[DATASET]

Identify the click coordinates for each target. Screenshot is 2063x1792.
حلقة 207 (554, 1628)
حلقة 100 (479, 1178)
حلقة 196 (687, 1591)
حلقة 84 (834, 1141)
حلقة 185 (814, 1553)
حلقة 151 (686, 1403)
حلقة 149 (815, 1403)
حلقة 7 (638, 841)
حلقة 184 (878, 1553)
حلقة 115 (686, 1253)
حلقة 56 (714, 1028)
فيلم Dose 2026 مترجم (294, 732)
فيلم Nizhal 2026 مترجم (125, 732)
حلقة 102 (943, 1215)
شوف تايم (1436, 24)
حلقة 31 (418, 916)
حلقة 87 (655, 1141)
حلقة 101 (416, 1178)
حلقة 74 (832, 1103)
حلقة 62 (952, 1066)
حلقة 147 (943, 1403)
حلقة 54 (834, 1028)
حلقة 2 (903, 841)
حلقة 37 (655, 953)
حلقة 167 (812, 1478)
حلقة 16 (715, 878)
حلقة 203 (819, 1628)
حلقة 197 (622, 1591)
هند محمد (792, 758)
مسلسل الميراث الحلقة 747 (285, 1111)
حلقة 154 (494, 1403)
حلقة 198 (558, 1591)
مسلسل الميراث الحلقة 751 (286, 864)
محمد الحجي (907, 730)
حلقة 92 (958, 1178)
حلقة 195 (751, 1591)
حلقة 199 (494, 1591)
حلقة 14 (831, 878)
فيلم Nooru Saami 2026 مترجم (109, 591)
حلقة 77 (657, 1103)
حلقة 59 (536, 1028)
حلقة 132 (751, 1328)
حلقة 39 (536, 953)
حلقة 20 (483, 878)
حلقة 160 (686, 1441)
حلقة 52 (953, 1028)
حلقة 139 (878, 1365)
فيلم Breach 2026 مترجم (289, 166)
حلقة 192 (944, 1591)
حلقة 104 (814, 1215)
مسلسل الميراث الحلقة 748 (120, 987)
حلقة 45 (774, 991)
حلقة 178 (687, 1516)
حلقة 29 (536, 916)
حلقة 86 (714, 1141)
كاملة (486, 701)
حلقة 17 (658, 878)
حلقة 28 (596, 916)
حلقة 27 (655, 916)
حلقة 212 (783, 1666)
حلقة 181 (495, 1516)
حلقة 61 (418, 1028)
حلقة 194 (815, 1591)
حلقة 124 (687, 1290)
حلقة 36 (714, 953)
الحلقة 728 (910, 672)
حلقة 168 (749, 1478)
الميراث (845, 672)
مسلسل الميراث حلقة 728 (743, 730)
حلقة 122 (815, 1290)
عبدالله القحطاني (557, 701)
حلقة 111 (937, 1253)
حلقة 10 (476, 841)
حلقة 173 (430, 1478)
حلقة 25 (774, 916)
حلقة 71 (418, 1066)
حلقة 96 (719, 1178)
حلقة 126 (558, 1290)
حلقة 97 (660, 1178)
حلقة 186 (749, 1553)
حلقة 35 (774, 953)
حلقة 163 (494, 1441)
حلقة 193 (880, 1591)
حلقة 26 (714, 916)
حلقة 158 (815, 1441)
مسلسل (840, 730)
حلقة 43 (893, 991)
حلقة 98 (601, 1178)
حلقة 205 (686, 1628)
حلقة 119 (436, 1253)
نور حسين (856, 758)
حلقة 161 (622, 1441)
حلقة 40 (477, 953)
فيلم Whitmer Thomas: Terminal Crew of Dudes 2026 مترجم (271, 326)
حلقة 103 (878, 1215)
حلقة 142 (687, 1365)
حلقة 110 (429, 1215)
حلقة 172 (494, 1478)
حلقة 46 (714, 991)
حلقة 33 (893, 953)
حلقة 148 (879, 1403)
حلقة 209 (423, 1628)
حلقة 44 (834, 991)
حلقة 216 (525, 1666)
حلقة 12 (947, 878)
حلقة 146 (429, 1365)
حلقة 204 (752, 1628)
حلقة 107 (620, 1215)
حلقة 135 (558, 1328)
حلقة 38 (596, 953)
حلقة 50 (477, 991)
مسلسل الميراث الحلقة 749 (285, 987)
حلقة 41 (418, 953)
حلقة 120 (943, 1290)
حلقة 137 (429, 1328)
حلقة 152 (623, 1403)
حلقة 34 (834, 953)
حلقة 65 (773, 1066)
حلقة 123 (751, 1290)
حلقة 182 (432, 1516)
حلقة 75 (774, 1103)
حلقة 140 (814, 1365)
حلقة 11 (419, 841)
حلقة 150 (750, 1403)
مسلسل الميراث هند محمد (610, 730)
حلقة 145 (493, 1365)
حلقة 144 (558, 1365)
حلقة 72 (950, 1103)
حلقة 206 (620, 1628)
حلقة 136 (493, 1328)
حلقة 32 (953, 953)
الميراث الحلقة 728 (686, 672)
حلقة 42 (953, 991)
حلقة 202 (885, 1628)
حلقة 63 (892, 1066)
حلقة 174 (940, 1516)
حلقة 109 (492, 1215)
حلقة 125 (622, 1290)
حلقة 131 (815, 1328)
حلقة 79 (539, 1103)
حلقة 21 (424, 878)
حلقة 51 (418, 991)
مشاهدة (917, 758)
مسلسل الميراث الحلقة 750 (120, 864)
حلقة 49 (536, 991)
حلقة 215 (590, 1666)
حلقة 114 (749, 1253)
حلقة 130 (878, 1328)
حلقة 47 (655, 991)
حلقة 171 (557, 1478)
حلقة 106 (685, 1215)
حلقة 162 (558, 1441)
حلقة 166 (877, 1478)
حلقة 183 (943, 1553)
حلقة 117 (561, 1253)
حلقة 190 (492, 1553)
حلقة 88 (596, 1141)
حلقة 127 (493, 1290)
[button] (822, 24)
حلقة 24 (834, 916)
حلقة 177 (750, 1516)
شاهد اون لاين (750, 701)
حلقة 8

[/DATASET]

TASK TO CARRY OUT: What is needed is every line of the records that contains the word "الحلقة".

TASK ANSWER:
مسلسل الميراث الحلقة 747 (285, 1111)
مسلسل الميراث الحلقة 751 (286, 864)
مسلسل الميراث الحلقة 748 (120, 987)
الحلقة 728 (910, 672)
مسلسل الميراث الحلقة 749 (285, 987)
الميراث الحلقة 728 (686, 672)
مسلسل الميراث الحلقة 750 (120, 864)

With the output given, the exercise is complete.